Dr. Patick Jones with Vanderbilt University says, "We were able to identify a molecule that had the strangest activity that we had ever seen, in that it could act on every single smell receptor complex that we had ever tested."
The compound activates all of the nerves in the antennae at once, disorienting the mosquito and keeping it from being able to distinguish between different smells.
Dr. Dan Sprenger with Shelby County Mosquito Vector Control explains, "They wouldn't be able to orient. If they're flooded with that activity, they wouldn't be able to focus on where it's coming from."

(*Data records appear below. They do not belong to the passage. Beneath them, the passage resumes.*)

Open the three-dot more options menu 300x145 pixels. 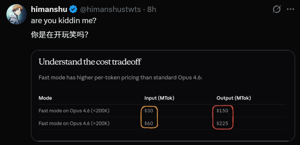point(290,9)
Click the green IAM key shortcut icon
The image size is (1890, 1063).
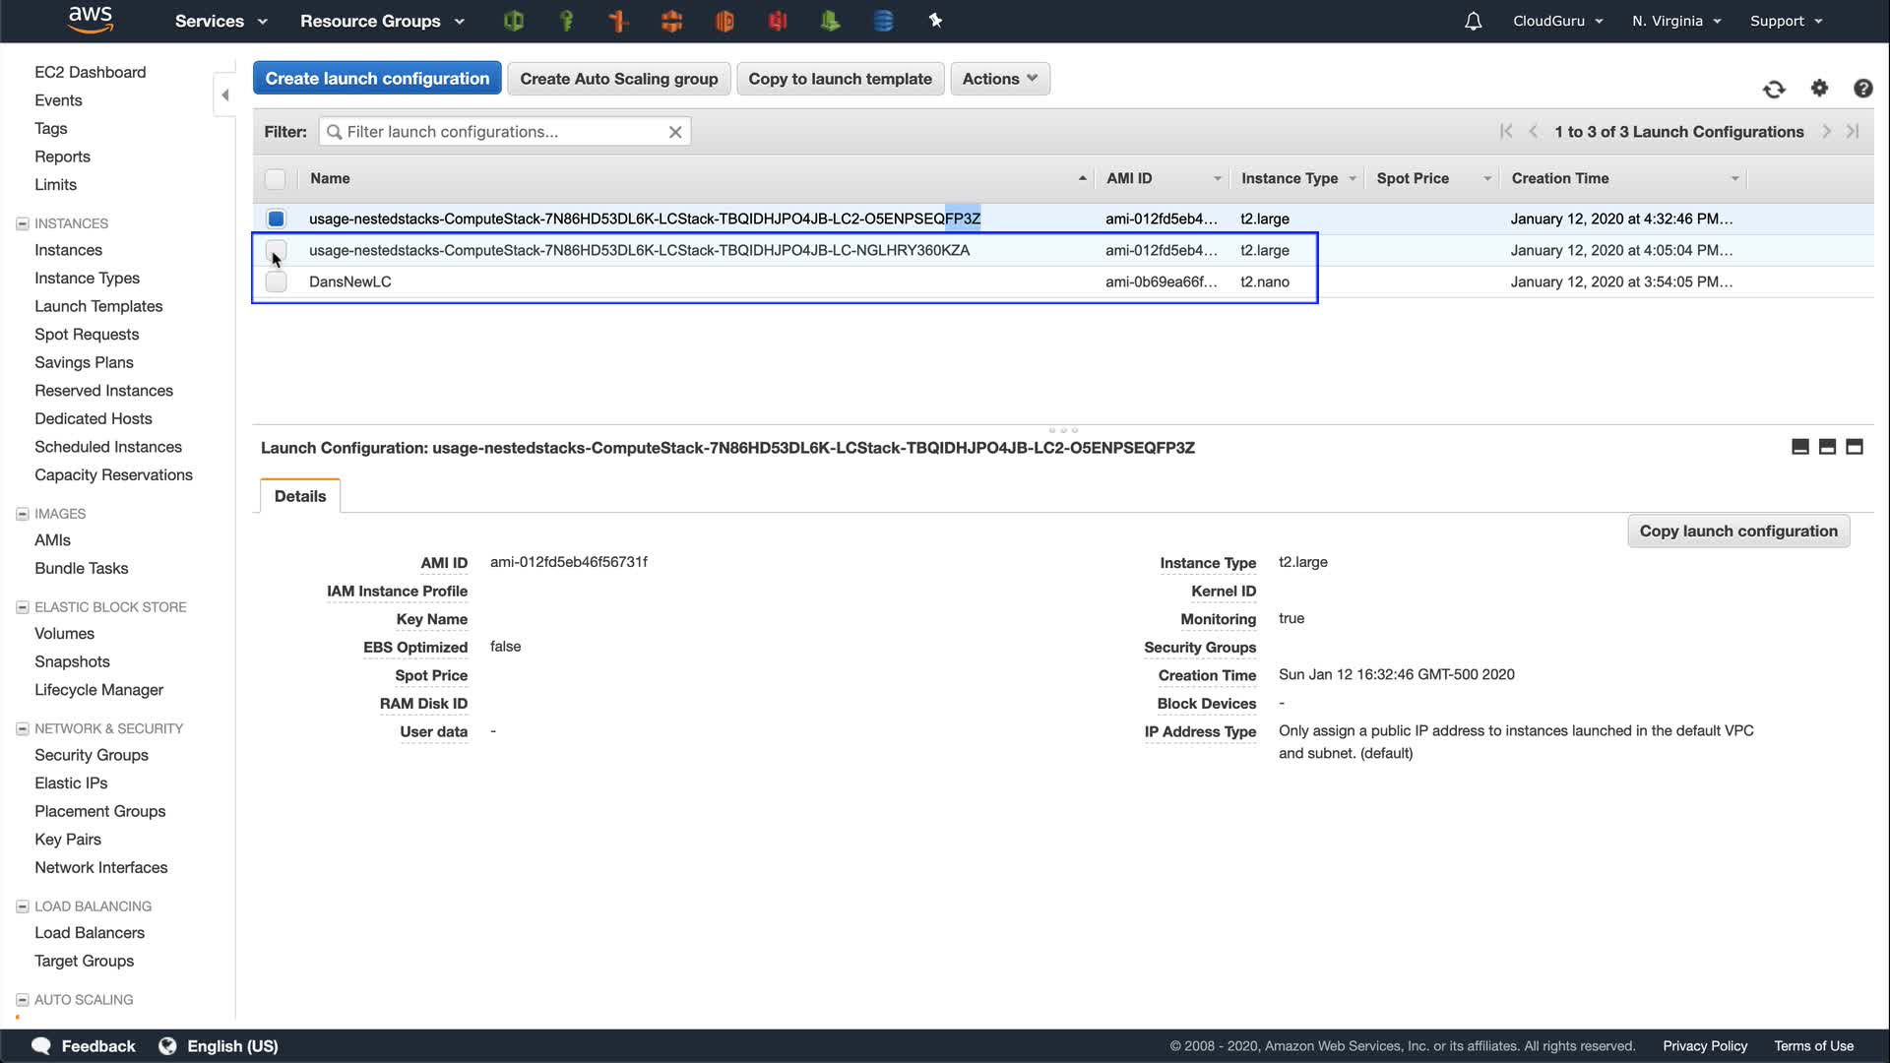566,21
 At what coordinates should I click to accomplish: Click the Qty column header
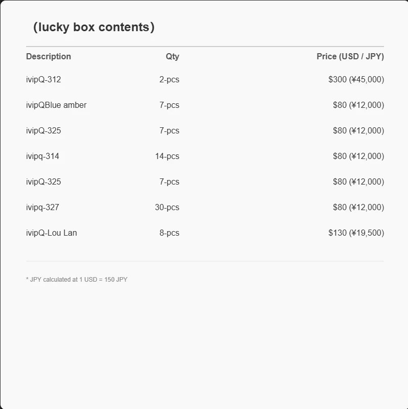click(x=172, y=56)
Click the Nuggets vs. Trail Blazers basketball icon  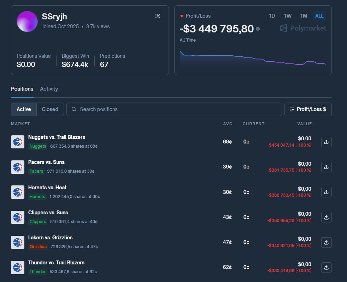click(18, 142)
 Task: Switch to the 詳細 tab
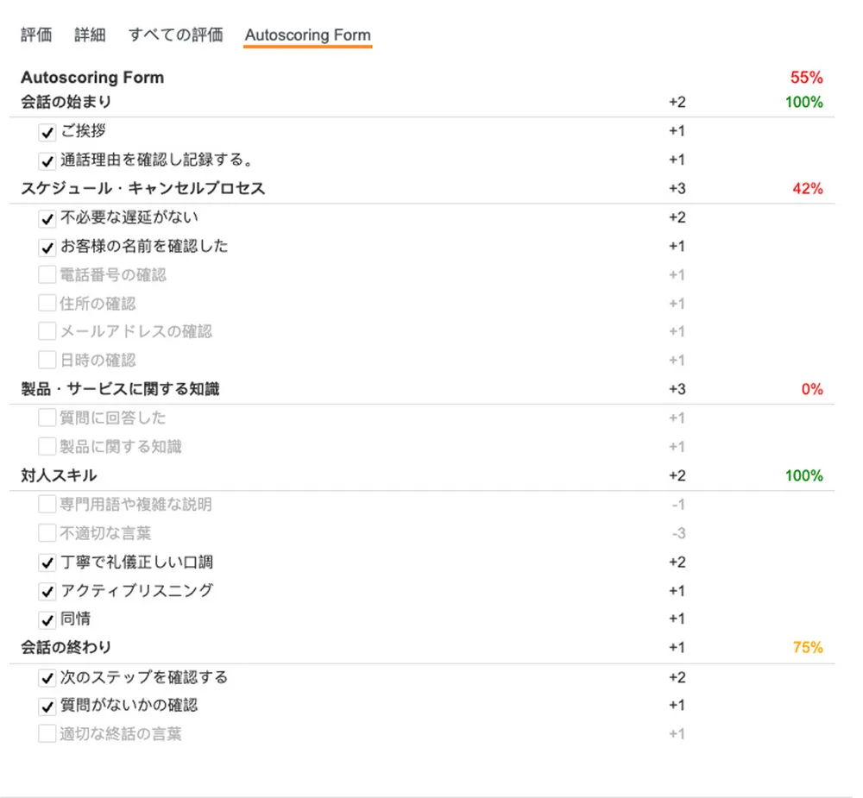[90, 35]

Researchers say the new compound is 100% stronger than DEET, an ingredient found in most existing insect repellents. A more powerful repellent could lead to fewer mosquito bites. The Mid-South is an area prone to West Nile, St. Louis encephalitis, and malaria. Fewer bites could mean fewer cases of diseases carried by mosquitoes.
The compound still needs work in order to become a user-friendly insect repellent. Testing of the compound will continue for at least another five years before you see the product on the market.